# Hates Water



## Allysonbledsoe1 (Dec 1, 2009)

Pepper absolutely hates having a bath.. is there any way for him to start liking water..or?


----------



## Nancy (Aug 22, 2008)

Probably not. It seems they either hate it, tolerate it, or in a few cases actually like it. When one of mine hate it, I usually hold him/her and pour the water over him. They seem more comfortable with that. Or, put a towel on the bottom of the sink and then pour the water over them. Keep in mind, do not run water directly from the tap over them as it can suddenly change temperature and scald the hedgehog. I use a bucket that I fill with warm water.


----------



## smhufflepuff (Aug 28, 2008)

Well here's a funny... mine isn't thrilled with bath time either. She'll try to get out of her foot bath by climbing out of the sink or tub. But if we go a morning without the terrible terrible trauma of a foot bath, she's a tad huffy by nightfall :roll: Sometimes I wonder if she understands the connection between foot bath and poopy foot status. 

Do you suppose hedgies ever notice things like: hmmm... my feet were all covered with poopy, then I endured that water thing, now my feet are clean. 

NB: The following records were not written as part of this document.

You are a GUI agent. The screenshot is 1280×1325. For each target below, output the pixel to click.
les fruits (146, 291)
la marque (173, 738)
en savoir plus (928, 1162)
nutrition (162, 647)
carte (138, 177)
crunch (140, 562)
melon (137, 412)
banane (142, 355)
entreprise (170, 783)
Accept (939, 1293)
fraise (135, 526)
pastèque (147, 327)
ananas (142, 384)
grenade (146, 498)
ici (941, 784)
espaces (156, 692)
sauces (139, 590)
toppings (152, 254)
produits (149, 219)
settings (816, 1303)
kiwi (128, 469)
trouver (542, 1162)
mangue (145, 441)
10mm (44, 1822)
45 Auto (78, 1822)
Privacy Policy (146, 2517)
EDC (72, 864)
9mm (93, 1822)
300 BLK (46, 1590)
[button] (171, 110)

That said, good luck with your little one. Run the water first. You only need an inch or so... even less for a foot bath. Make sure it's warm; not hot. Then put hedgie in... or hold hedgie, scoop water, and pour over hedgie's backside (no ears!). If you do have hedgie walking around in his bath water, you can put a washcloth down, so his feet don't slide out from under him.


----------



## silvercat (Oct 24, 2008)

A reminder when checking the water temperature, use the inside of your wrist. It's a sensitive area of the body and better to tell temperature with than your fingers or hands, which are more 'desensitized."


----------



## Nancy (Aug 22, 2008)

That's a good thing to mention Silvercat. The elbow can also be used.


----------



## Allysonbledsoe1 (Dec 1, 2009)

Yeah Thanks for the advice everyone!!! That really helps im going to try holding him next time


----------



## Hedgieonboard (Nov 15, 2009)

Thats a good reminder Silvercat  I have to use my inner arm too because mine are desensatized from washing dishes lol


----------